#### LIST OF TASKS:
a) According to the article on LED light bulbs, list the ways in which LED chips can differ from one another.
b) In the article on LED light bulbs, what conversion does the LED driver first perform on the raw electricity?

#### SELECTED EXTRACT:
In this article, we are going to pull apart an LED light bulb so you all can take a look inside and see what they’re made of.
All LED light bulbs and fixtures share the same principles in common. The way they turn electricity into light needs just a few main steps.
Let’s start with the base.
The base takes the raw AC electricity coming from your light fixture. This screw-in base is most common among light bulbs in the US.
The raw electricity is then passed into an LED driver that first converts it from AC to DC. It’s made up of electrical circuitry and it’s the driver’s job to change the voltage and current to the exact type needed by the LED chips.
The driver is finely tuned and as you can see in Figure 1 the red and black, positive and negative, wires that run from the driver through the middle of the heat sink into the LEDs.
Figure 2 shows the PCB board – a printed circuit board that wires up the LED chips and mounts them in place. You can barely make out the connection between each LED chip under the surface of the PCB board.
The LED chip is the star of the show. These little yellow mounds can come in either a square or round package, be bigger or smaller, and put out different amounts of light. They also come in different colors, usually from a warm white to a cool white. Although they look yellow, the light they put out when turned on is going to be white. Some LED bulbs of this type will use only one high powered LED chip to generate all the light it needs, and some like this one will use multiple smaller chips.

#### RECORDED INFORMATION:
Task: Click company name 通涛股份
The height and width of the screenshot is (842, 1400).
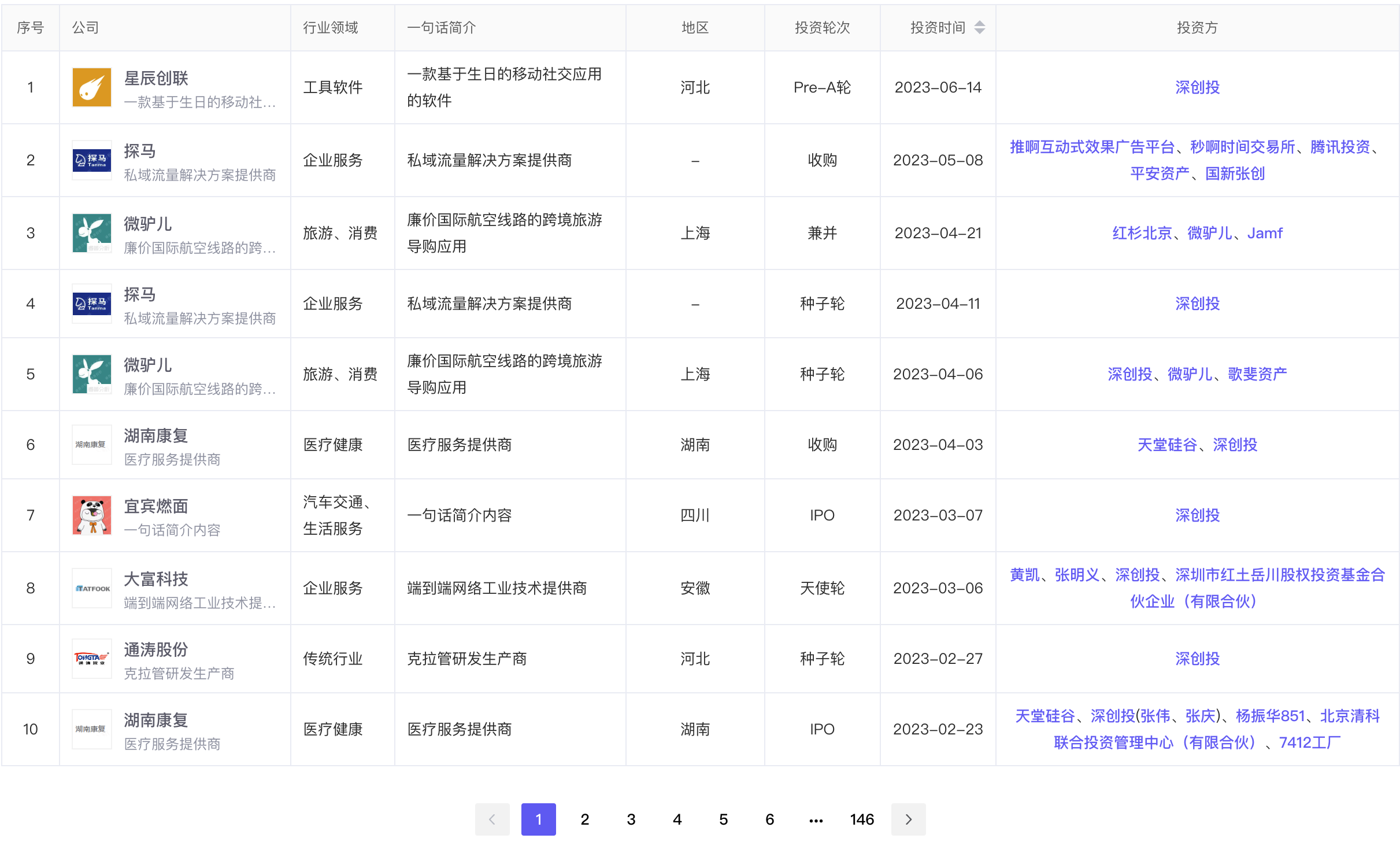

#### SET OF ANSWERS:
a)
- Package shape (square or round)
- Size (bigger or smaller)
- Amount of light they put out
- Color (usually from a warm white to a cool white)

b) It converts the electricity from AC to DC.